- Problem statement: Whenever "title" occurs in a line of the material, list that line.
***
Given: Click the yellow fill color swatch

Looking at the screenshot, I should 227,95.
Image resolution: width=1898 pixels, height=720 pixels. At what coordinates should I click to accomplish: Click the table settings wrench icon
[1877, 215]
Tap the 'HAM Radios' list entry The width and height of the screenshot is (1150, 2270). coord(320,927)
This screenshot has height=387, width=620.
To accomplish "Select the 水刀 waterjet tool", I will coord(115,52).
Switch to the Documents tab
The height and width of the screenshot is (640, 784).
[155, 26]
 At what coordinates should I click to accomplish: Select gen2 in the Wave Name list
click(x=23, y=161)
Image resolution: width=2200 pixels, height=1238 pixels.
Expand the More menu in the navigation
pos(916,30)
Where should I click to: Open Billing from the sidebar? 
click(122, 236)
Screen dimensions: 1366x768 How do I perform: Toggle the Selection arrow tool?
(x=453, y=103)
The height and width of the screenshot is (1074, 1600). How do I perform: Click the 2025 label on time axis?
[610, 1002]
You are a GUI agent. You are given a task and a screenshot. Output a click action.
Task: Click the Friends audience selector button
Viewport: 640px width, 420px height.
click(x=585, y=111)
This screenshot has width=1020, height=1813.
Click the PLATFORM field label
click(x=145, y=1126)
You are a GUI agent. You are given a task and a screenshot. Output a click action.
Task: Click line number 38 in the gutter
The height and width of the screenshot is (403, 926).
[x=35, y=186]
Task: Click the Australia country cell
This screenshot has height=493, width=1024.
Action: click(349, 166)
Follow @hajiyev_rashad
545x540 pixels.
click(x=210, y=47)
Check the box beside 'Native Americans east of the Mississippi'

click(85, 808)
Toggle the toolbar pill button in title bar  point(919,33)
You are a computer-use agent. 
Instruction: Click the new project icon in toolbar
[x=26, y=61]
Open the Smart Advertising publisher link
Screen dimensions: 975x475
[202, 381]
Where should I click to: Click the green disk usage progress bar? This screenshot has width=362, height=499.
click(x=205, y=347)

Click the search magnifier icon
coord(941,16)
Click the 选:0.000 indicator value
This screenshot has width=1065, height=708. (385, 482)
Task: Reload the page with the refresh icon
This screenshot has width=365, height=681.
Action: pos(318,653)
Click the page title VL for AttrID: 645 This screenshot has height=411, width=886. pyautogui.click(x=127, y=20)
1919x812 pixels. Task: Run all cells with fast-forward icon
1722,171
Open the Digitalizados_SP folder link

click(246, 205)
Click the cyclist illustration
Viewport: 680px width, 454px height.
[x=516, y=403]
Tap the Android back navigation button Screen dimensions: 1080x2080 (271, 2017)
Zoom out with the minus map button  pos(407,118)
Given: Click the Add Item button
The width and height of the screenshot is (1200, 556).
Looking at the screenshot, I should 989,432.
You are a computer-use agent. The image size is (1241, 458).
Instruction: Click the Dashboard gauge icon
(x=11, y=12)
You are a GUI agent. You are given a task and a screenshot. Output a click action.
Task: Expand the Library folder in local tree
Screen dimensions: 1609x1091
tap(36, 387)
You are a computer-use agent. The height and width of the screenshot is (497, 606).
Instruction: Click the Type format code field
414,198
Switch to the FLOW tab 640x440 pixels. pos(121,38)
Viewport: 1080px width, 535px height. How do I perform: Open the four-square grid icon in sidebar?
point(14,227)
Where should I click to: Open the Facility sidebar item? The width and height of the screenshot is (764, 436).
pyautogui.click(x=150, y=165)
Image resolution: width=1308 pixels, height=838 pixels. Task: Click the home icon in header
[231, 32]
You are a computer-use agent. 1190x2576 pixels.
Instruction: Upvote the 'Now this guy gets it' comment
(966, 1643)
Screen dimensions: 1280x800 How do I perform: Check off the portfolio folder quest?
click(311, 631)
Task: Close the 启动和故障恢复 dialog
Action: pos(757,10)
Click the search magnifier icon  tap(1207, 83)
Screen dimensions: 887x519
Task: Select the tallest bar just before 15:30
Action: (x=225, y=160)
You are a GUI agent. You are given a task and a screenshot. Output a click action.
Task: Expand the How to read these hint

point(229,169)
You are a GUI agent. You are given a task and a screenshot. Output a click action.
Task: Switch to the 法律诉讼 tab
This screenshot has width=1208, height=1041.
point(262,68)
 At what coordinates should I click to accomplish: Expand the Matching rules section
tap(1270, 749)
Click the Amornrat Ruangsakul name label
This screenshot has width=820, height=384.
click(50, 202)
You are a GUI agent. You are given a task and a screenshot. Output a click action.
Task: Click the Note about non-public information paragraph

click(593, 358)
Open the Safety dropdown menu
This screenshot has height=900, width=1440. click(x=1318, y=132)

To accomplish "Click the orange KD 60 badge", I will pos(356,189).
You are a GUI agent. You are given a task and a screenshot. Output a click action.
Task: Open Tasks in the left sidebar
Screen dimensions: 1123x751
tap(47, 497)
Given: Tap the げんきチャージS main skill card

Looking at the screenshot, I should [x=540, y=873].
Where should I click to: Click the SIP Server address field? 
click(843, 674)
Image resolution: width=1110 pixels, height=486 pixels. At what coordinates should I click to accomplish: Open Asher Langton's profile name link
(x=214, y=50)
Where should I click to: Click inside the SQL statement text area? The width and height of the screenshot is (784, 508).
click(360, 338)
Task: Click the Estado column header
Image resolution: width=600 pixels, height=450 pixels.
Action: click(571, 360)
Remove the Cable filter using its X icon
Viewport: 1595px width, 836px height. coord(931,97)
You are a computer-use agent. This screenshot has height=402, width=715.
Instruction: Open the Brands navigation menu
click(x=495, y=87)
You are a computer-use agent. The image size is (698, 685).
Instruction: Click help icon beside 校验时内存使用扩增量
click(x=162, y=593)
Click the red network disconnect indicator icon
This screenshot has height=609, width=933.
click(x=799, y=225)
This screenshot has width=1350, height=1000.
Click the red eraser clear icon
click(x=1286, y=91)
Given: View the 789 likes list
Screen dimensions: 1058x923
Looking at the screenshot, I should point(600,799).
***
- Exercise answer:
Toggle the toolbar pill button in title bar  point(919,33)
Click the page title VL for AttrID: 645 This screenshot has height=411, width=886. pyautogui.click(x=127, y=20)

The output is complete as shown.